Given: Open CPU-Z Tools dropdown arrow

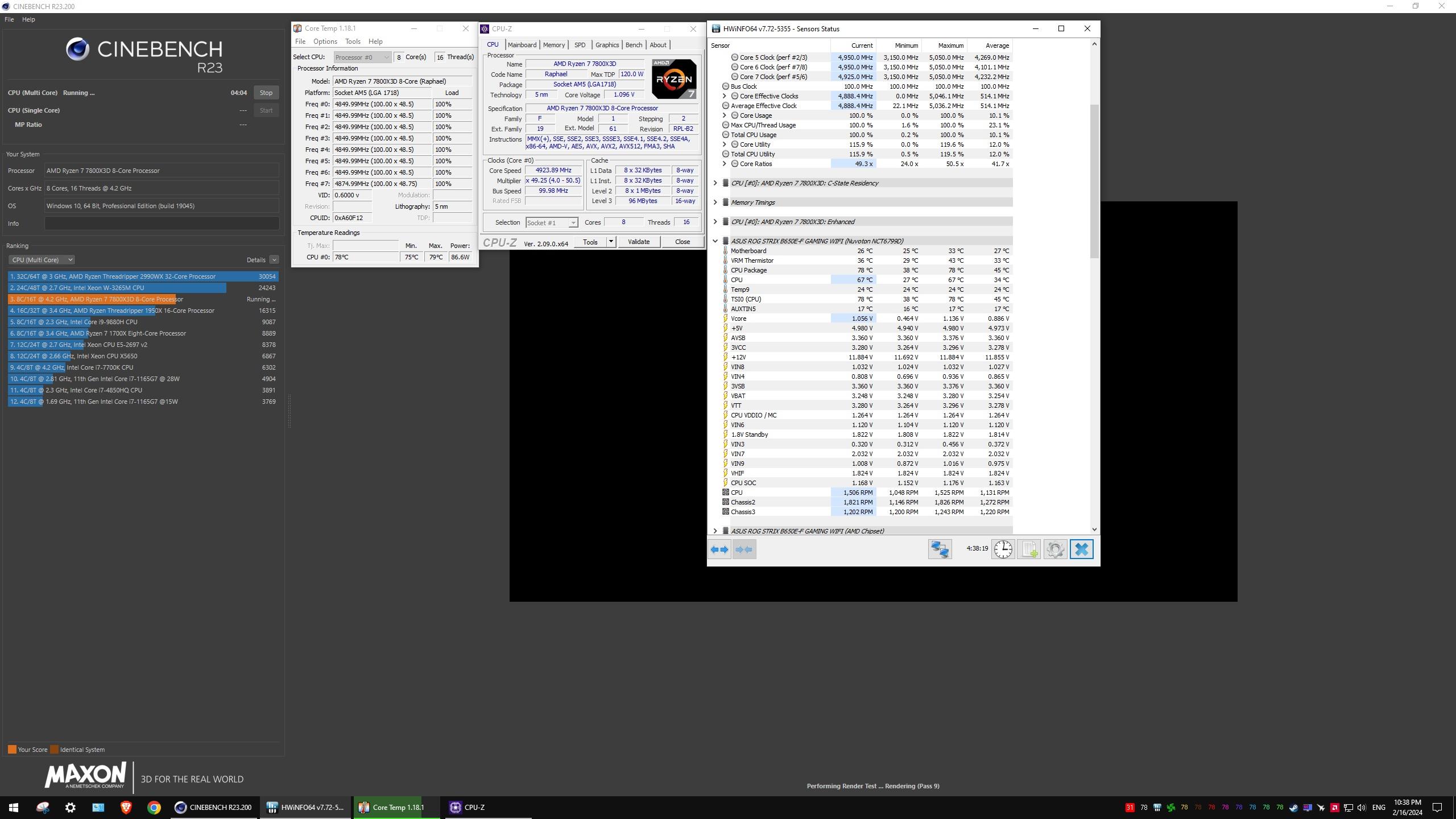Looking at the screenshot, I should click(x=611, y=242).
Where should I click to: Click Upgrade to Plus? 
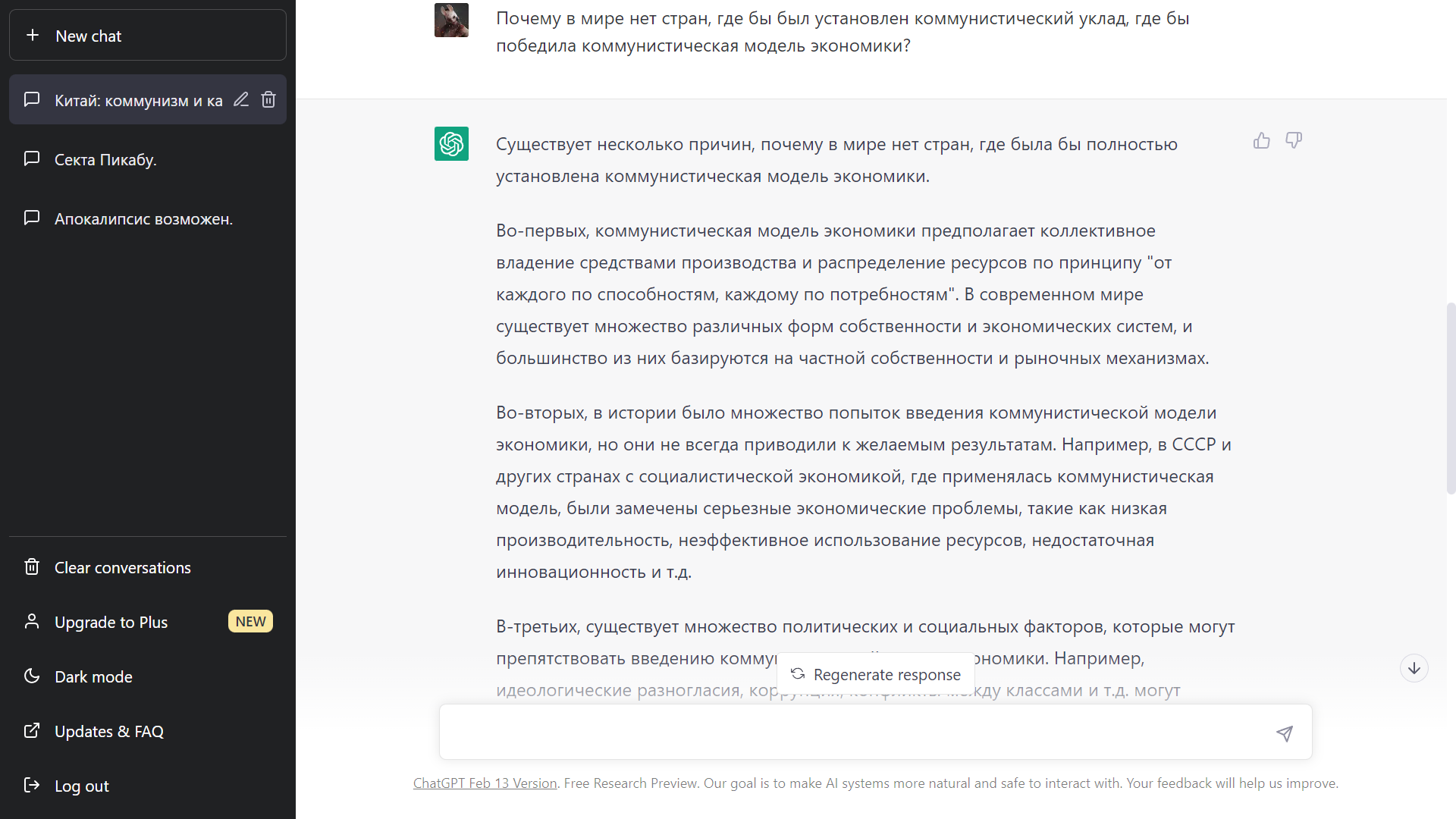(111, 622)
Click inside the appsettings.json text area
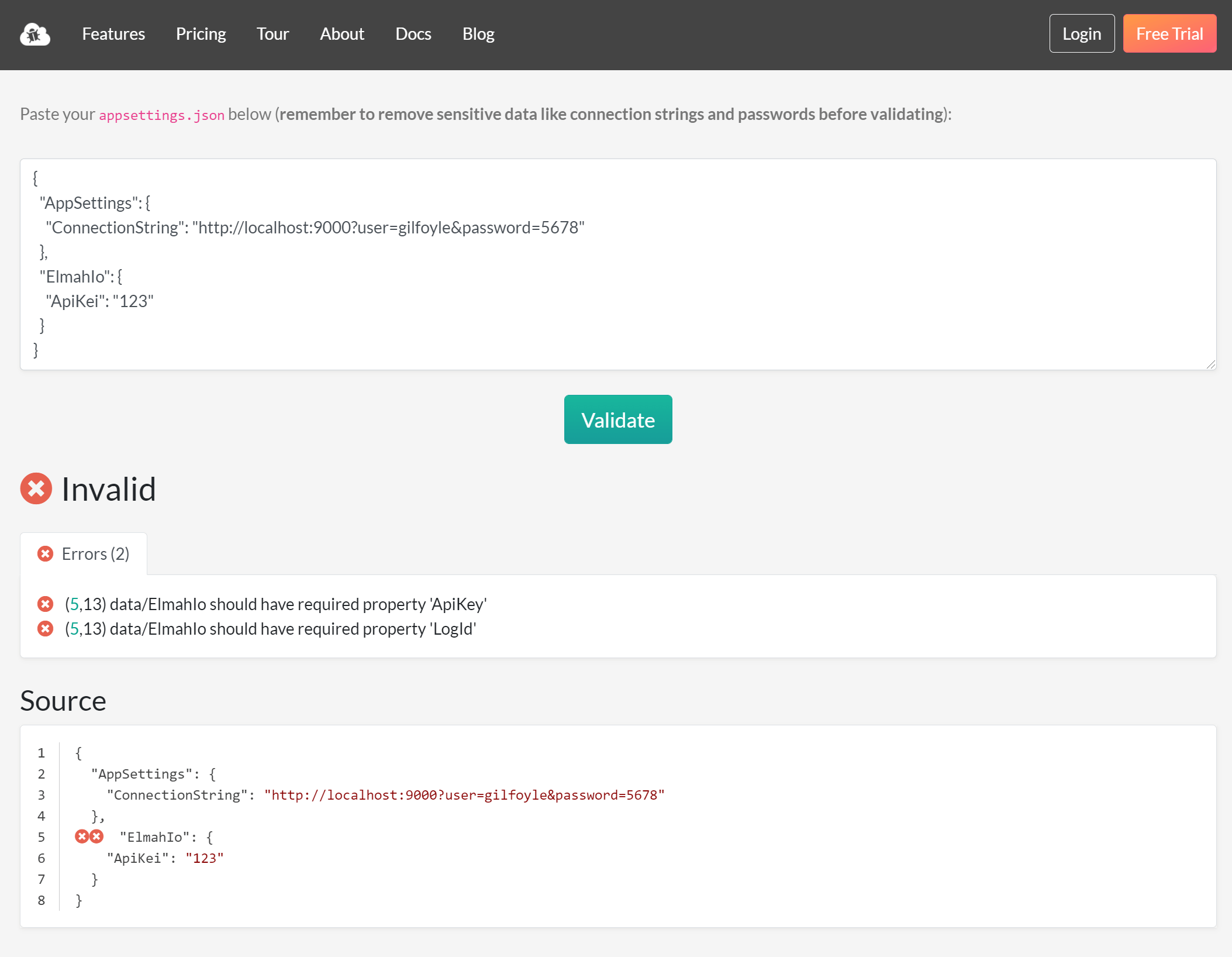This screenshot has height=957, width=1232. click(x=585, y=263)
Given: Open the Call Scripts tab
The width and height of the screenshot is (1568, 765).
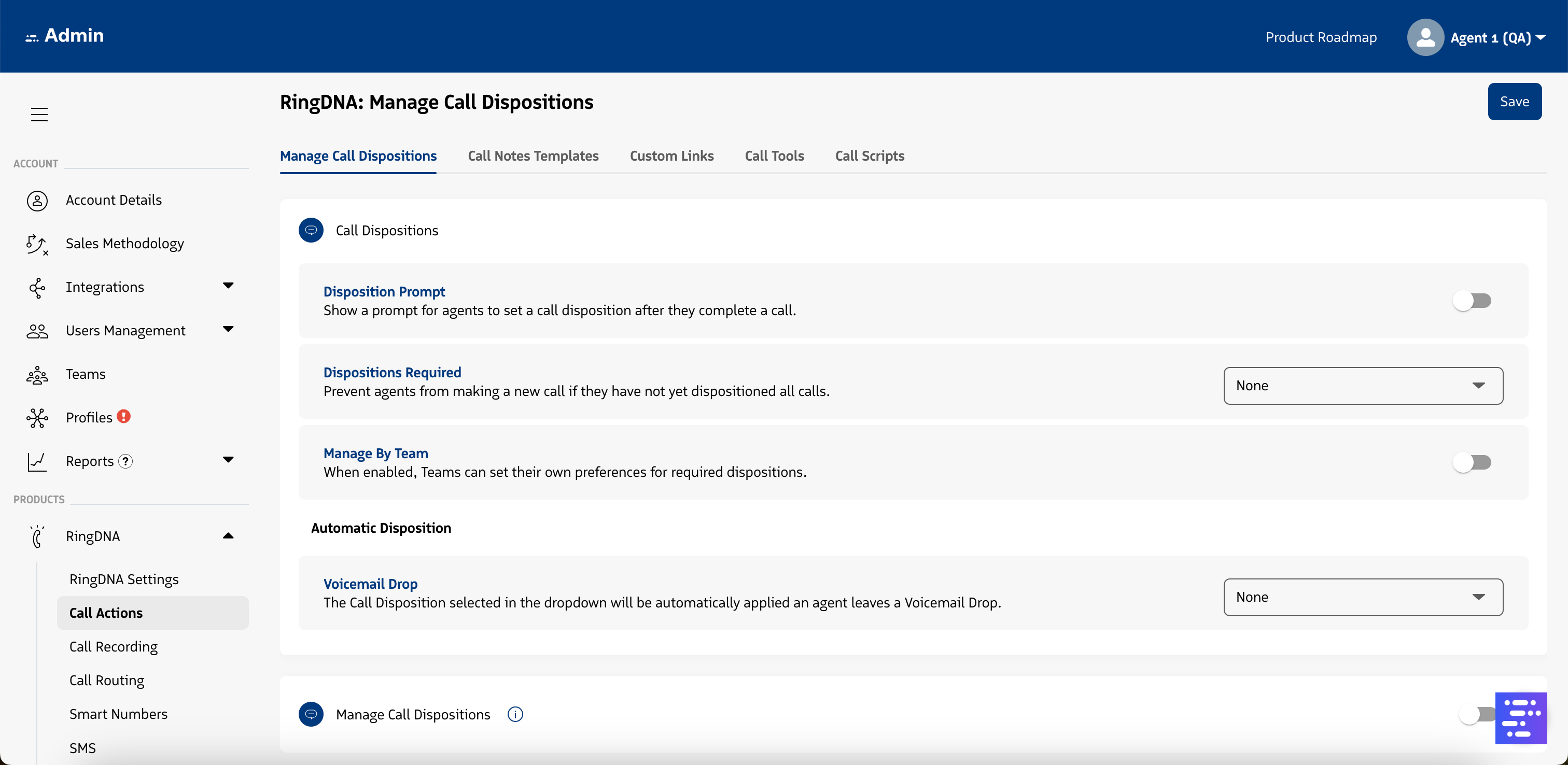Looking at the screenshot, I should (869, 156).

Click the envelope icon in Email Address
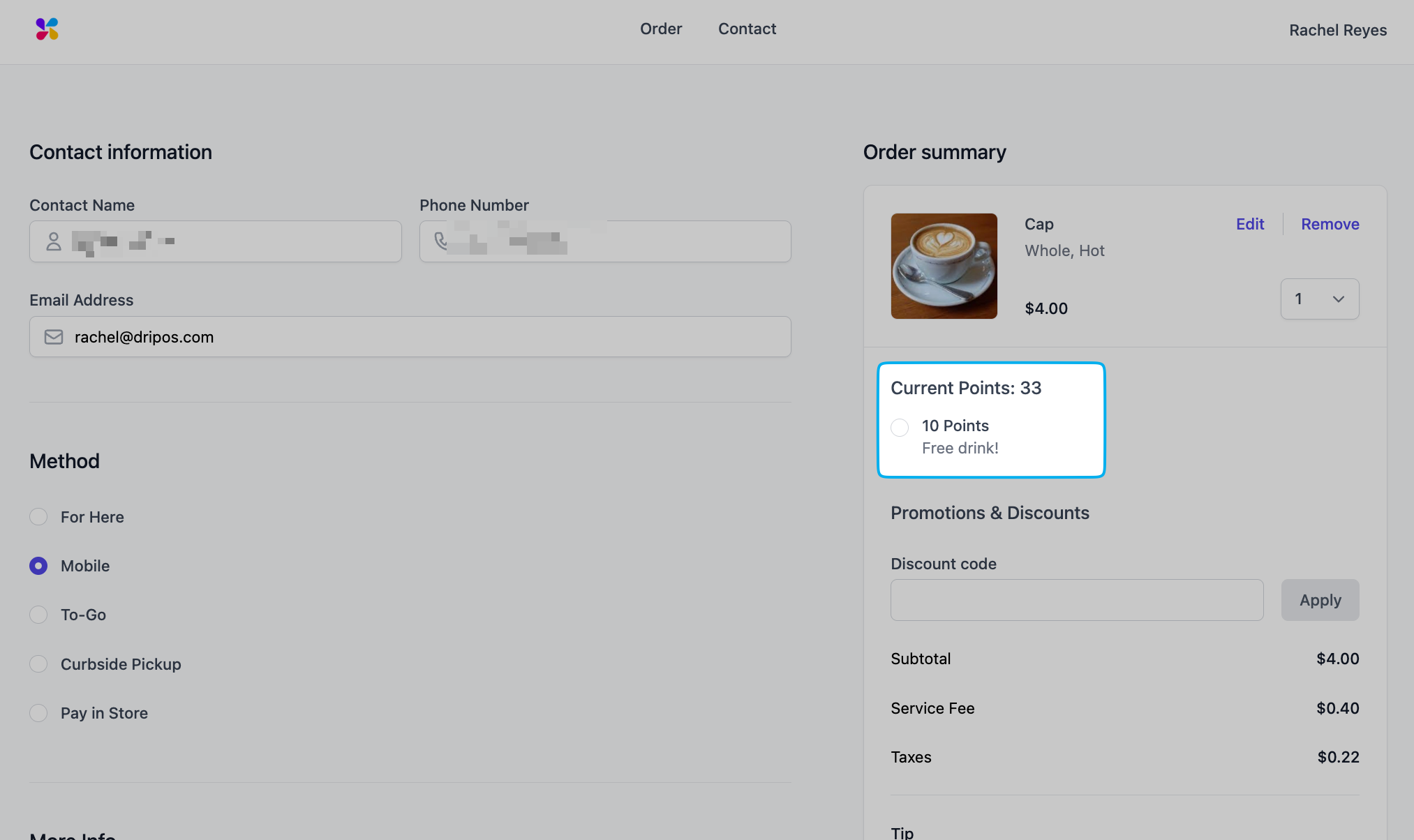(x=54, y=337)
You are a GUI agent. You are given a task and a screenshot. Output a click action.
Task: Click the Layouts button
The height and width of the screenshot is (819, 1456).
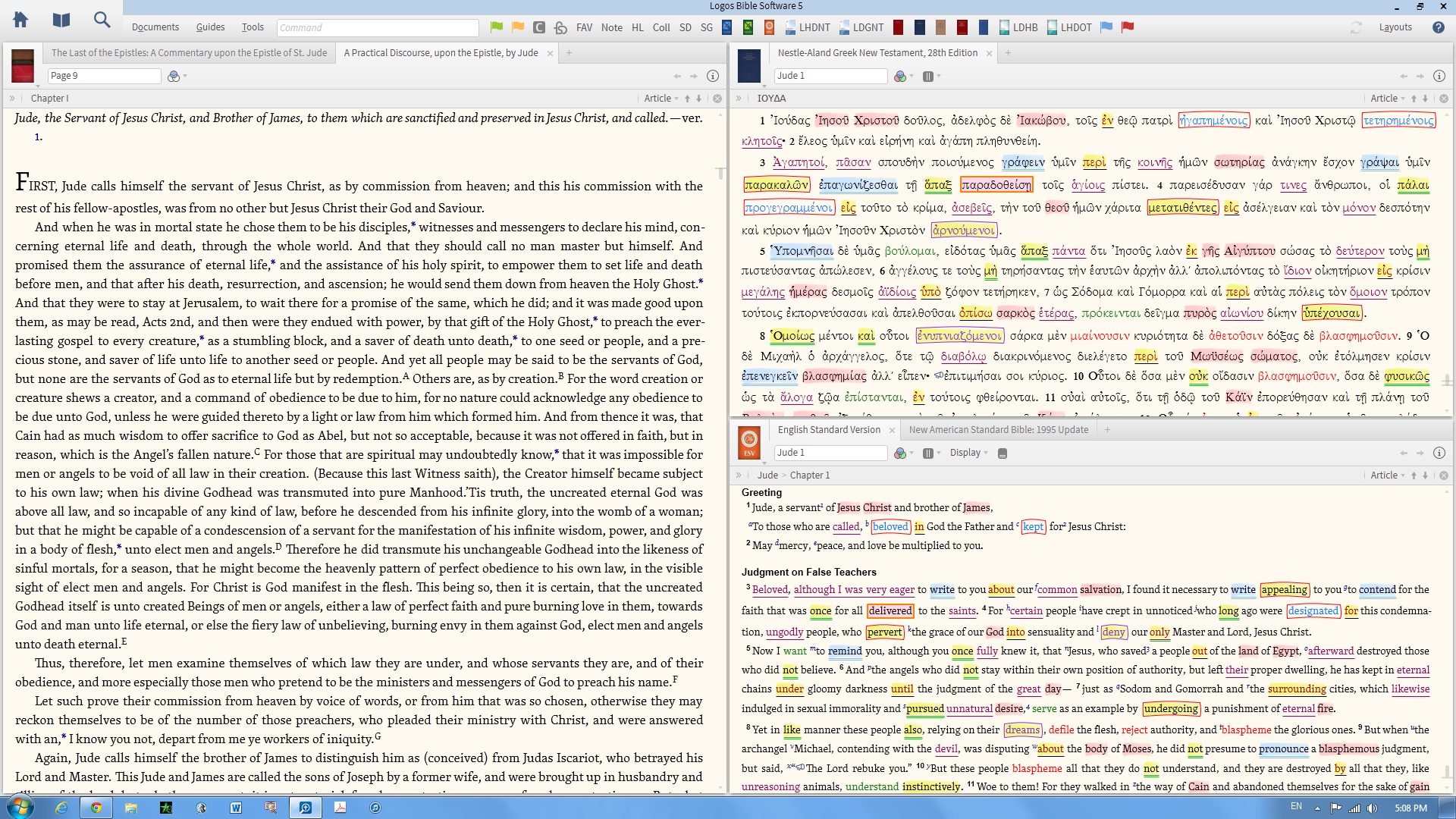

§ What to produce: The lines to return run from the line containing "Where should I" through the last line of the records. Give them exactly, omitting pictures.

§ Task response:
Where should I click to: Click Upgrade to Plus? 
(111, 622)
Click inside the appsettings.json text area
This screenshot has height=957, width=1232. click(x=585, y=263)
Given: Open the Call Scripts tab
The width and height of the screenshot is (1568, 765).
Looking at the screenshot, I should (869, 156).

Click the envelope icon in Email Address
(x=54, y=337)
You are a GUI agent. You are given a task and a screenshot. Output a click action.
Task: Click the Layouts button
The height and width of the screenshot is (819, 1456).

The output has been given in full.